Dataset records:
[Start of Attachment]

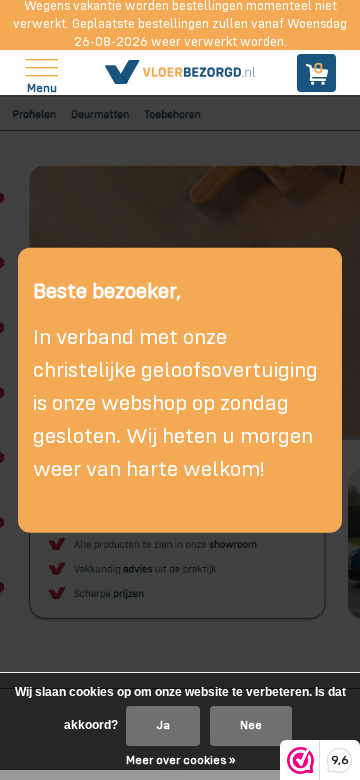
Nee (251, 726)
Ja (163, 726)
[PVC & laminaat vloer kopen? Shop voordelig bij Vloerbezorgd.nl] (180, 73)
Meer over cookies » (180, 761)
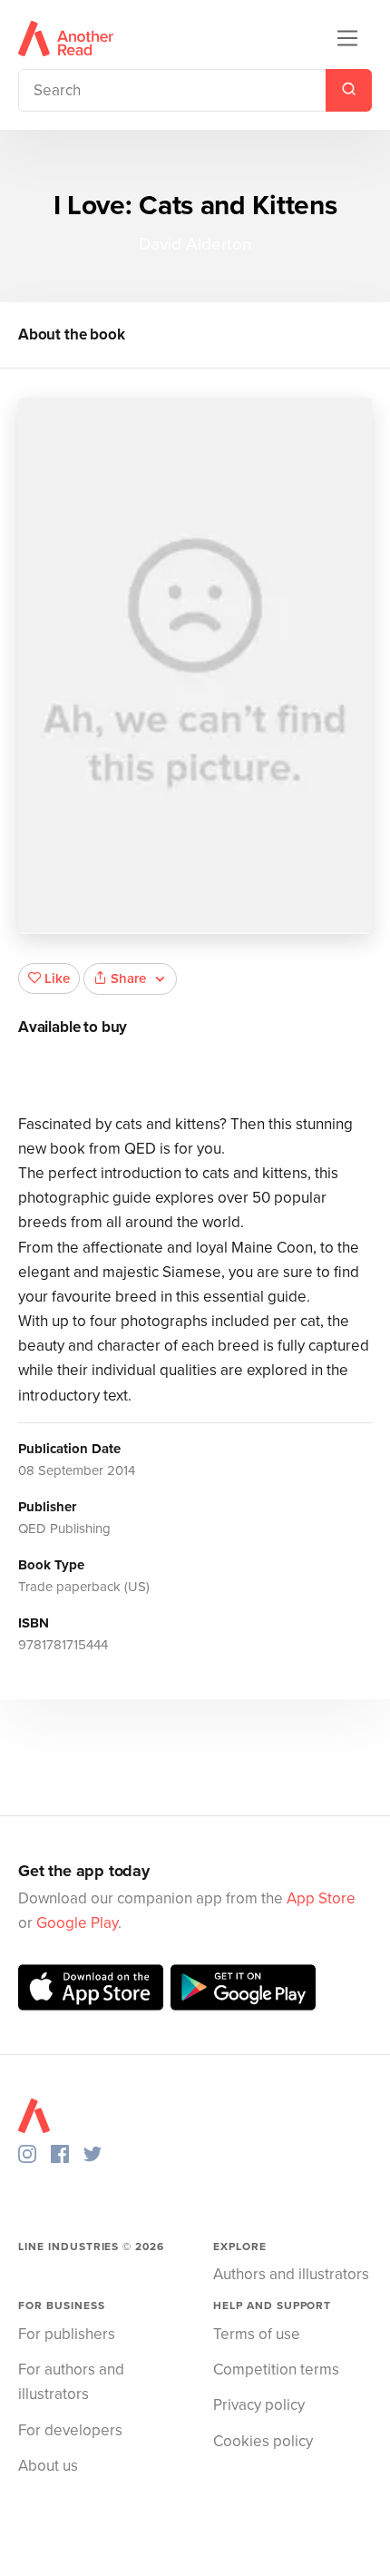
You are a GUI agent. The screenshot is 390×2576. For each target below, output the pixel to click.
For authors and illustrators (71, 2382)
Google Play (77, 1922)
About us (48, 2465)
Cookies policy (263, 2441)
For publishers (66, 2334)
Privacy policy (259, 2404)
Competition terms (276, 2369)
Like (57, 978)
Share (128, 978)
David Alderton (195, 244)
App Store (321, 1898)
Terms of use (256, 2334)
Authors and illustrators (291, 2274)
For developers (70, 2430)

[End of Attachment]

Task goal ▸ Copy all of the records verbatim, omitting the pictures.

Solution ▸
Nee (251, 726)
Ja (163, 726)
[PVC & laminaat vloer kopen? Shop voordelig bij Vloerbezorgd.nl] (180, 73)
Meer over cookies » (180, 761)
You are a GUI agent. The screenshot is 390×2576. For each target below, output the pixel to click.
For authors and illustrators (71, 2382)
Google Play (77, 1922)
About us (48, 2465)
Cookies policy (263, 2441)
For publishers (66, 2334)
Privacy policy (259, 2404)
Competition terms (276, 2369)
Like (57, 978)
Share (128, 978)
David Alderton (195, 244)
App Store (321, 1898)
Terms of use (256, 2334)
Authors and illustrators (291, 2274)
For developers (70, 2430)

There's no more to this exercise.